Kutipan teks ->
Camping di Rumah Babi : Guntur 2249 mdpl

Pemandangan dari puncak 1. Pokoknya saya yang jadi model
Libur lebaran kali ini, kantorku tidak tanggung-tanggung memberi libur dua minggu. Aku dan dua teman , kali ini memutuskan untuk mendaki Gunung Guntur. Catatan perjalanan ini tidak akan lengkap, mungkin akan lebih banyak sesi curhatnya.

Awalnya kami berlima. Aku, Rani, Adel, dan dua teman kantorku. Lalu bertambah Pauline, adiknya Rani, dan dua teman Rani. Jadilah kami berdelapan. Semuanya begitu lancar hingga H-10 satu persatu mengundurkan diri. Yang tersisa hanya aku Rani dan Adel. Ya betul sekali kami bertiga perempuan. Bagi aku dan Adel, kami agak ragu apa mau lanjut atau diundur saja. Ini bukan masalah kuat atau tidak angkat tenda dan perlengkapan kelompok (sebenarnya ini masalah bagiku), tetapi lebih kepada kami akan sampai di Garut sekitar jam 3 pagi. Agak menakutkan kalau kami semua perempuan. Kami sempat galau, tapi Rani bilang, "Jadiin aja dong, gue udah pengen banget naik gunung lagi." Akhirnya Adel yang memiliki bakat alami sebagai humas mengajak beberapa junior kami saat kuliah.

Bergabunglah Rui dan Yoan. Hanya jeda beberapa hari bergabunglah Andi dan Mawan. Yes sudah bertujuh. Ternyata peminatnya masih bertambah : Fidel dan Cici. Yeay kami bersembilan. Tapi sayang, menjelang keberangkatan akhirnya yang tersisa hanya lima orang. Aku, Rani, Adel, Cici, dan Andi. Lumayan ada laki-lakinya satu. Kami membagi peran. Rani sebagai ketua perjalanan. Aku sebagai bendahara. Adel sebagai seksi konsumsi. Andi sebagai medis. Cici sebagai asisten konsumsi merangkap perlap.

Informasi yang diambil ->
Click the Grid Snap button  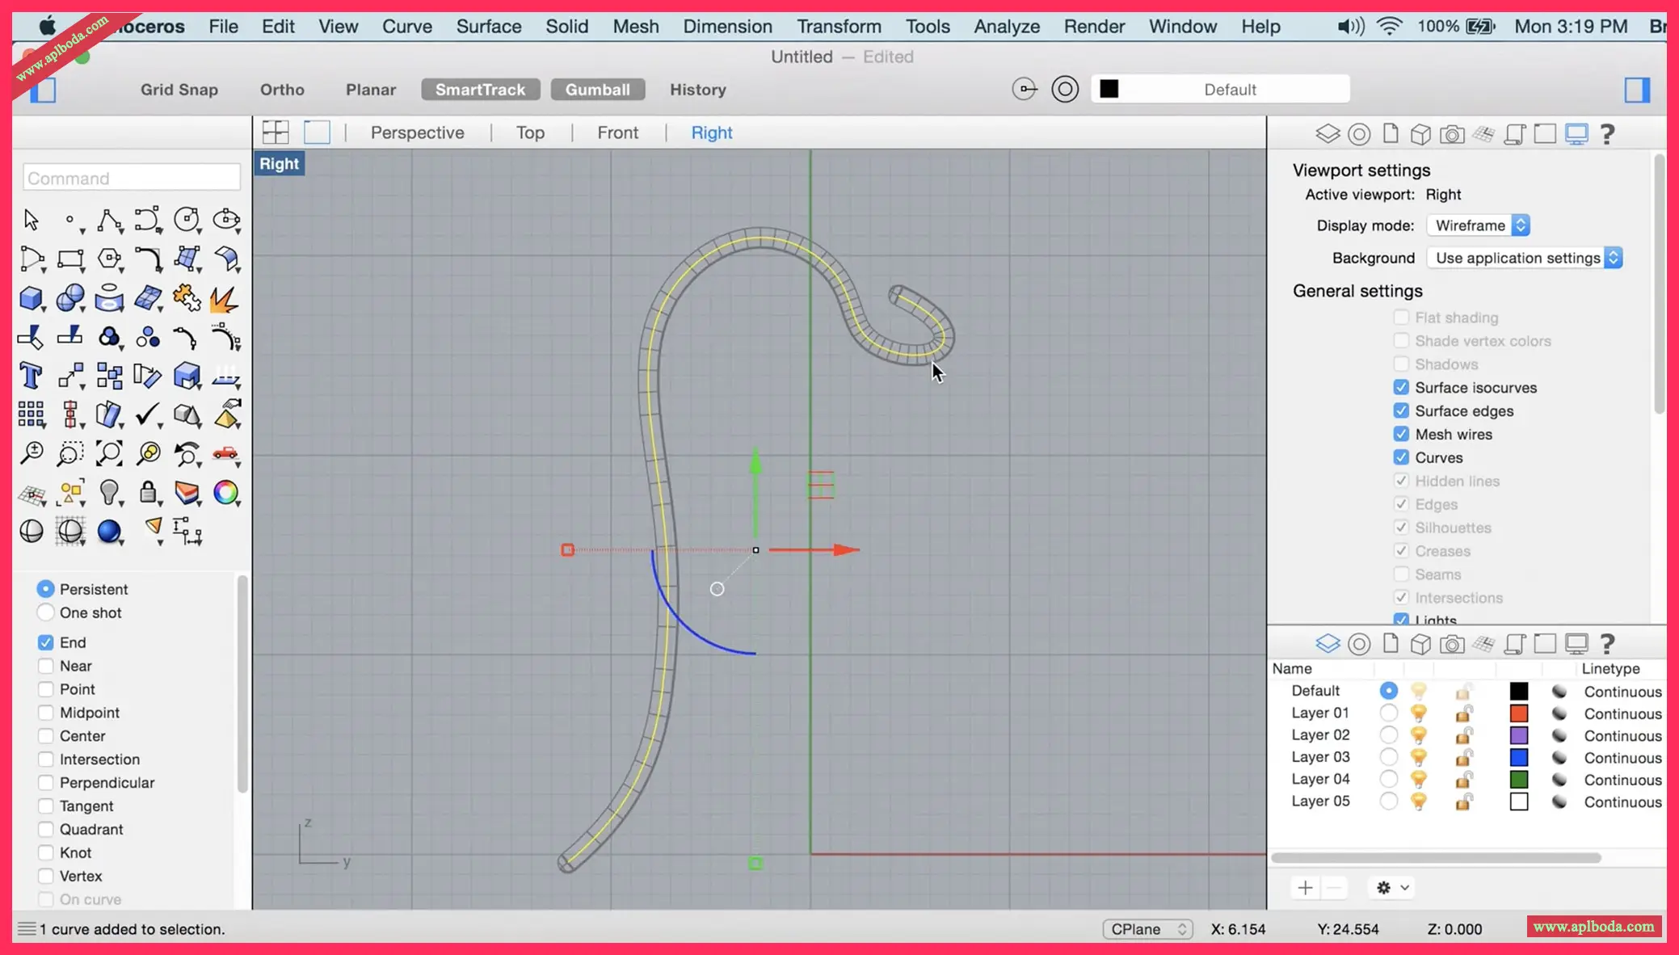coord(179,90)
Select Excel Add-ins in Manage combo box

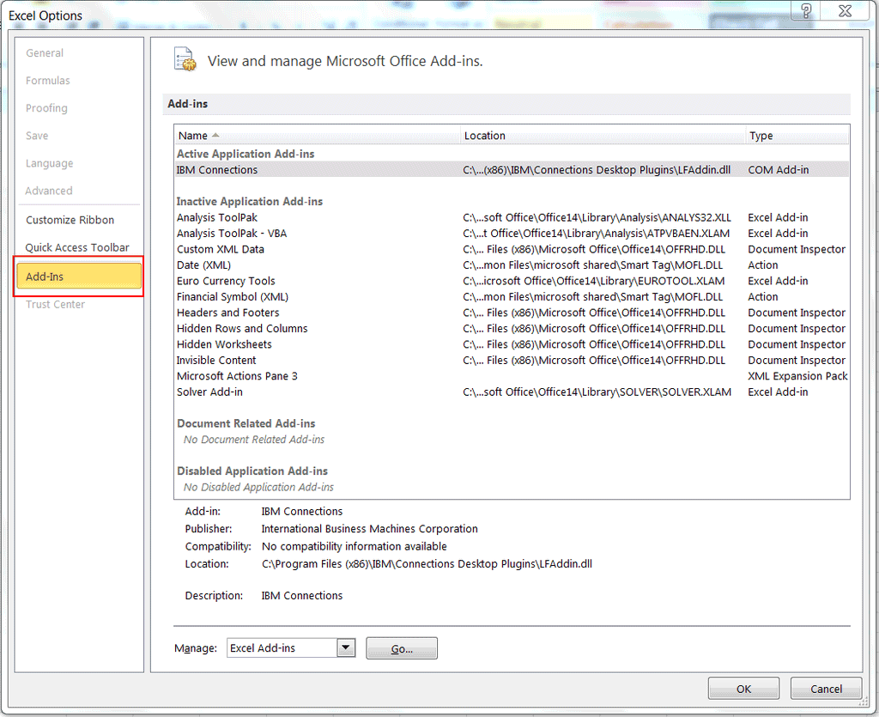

...

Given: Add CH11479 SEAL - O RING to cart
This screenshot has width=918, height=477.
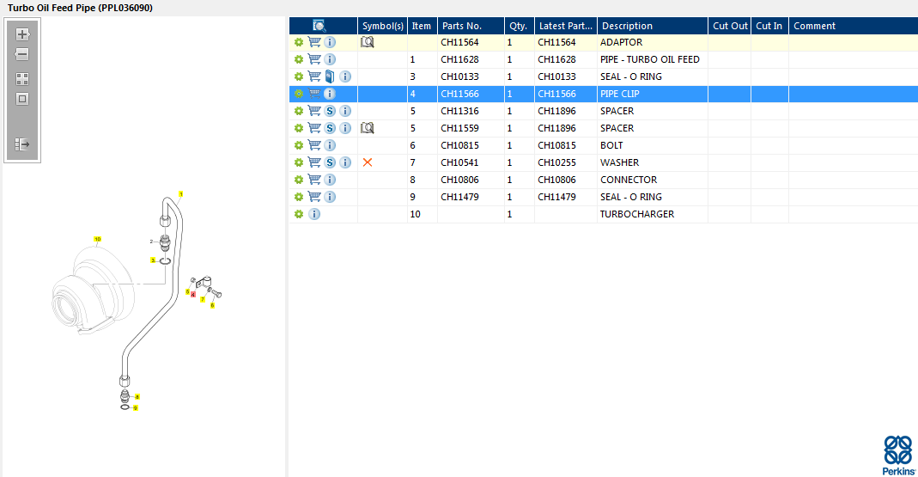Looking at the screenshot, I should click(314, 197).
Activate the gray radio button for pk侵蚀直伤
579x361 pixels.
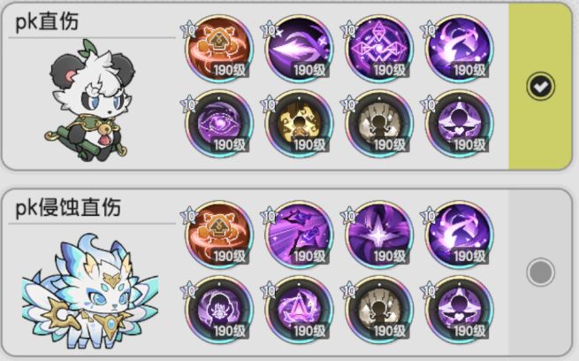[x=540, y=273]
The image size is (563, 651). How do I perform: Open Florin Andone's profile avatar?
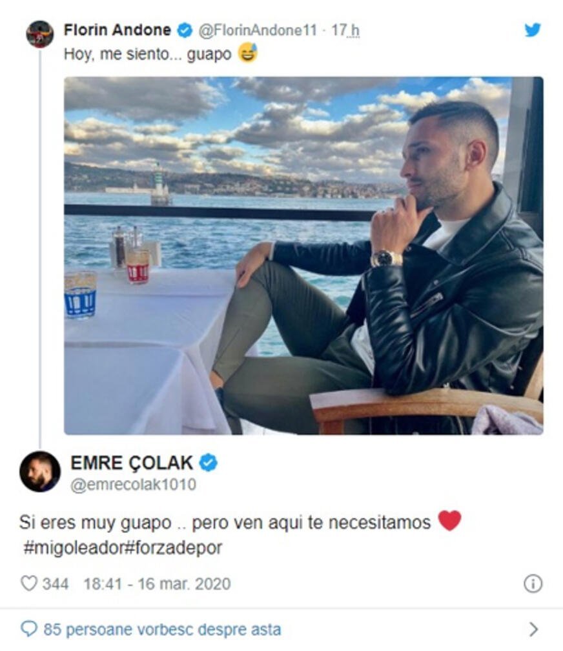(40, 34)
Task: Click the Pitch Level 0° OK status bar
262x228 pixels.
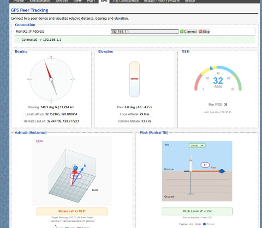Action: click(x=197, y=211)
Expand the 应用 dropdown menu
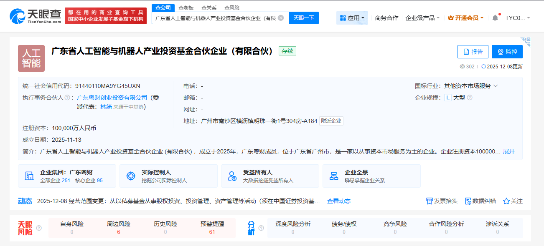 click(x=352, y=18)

==

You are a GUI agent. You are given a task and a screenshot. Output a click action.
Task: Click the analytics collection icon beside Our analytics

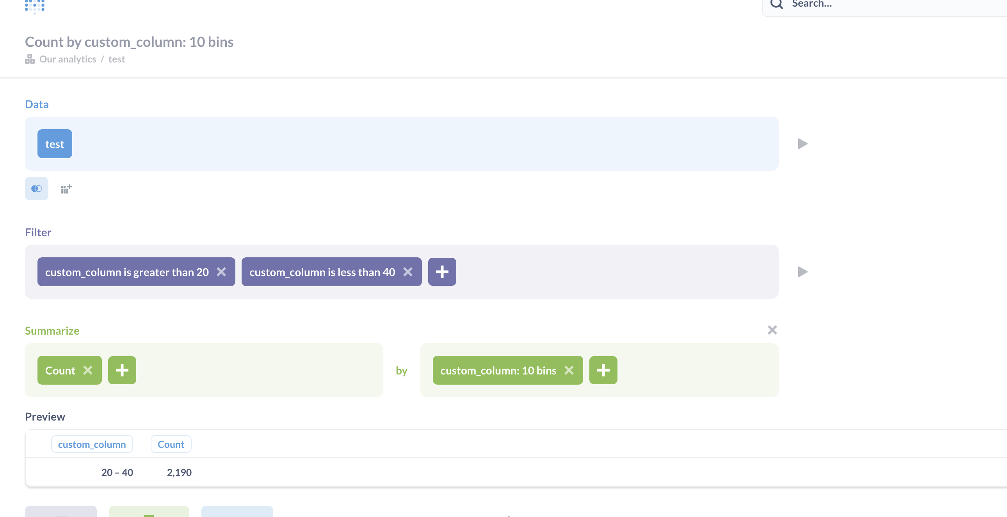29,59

Tugas -> Kutip tanpa diubah bagian catatan perjalanan ke Gunung Guntur yang dimulai dengan kata-kata "Camping di Rumah" dan berakhir pada "banyak sesi curhatnya.".

Jawaban latihan ->
Camping di Rumah Babi : Guntur 2249 mdpl

Pemandangan dari puncak 1. Pokoknya saya yang jadi model
Libur lebaran kali ini, kantorku tidak tanggung-tanggung memberi libur dua minggu. Aku dan dua teman , kali ini memutuskan untuk mendaki Gunung Guntur. Catatan perjalanan ini tidak akan lengkap, mungkin akan lebih banyak sesi curhatnya.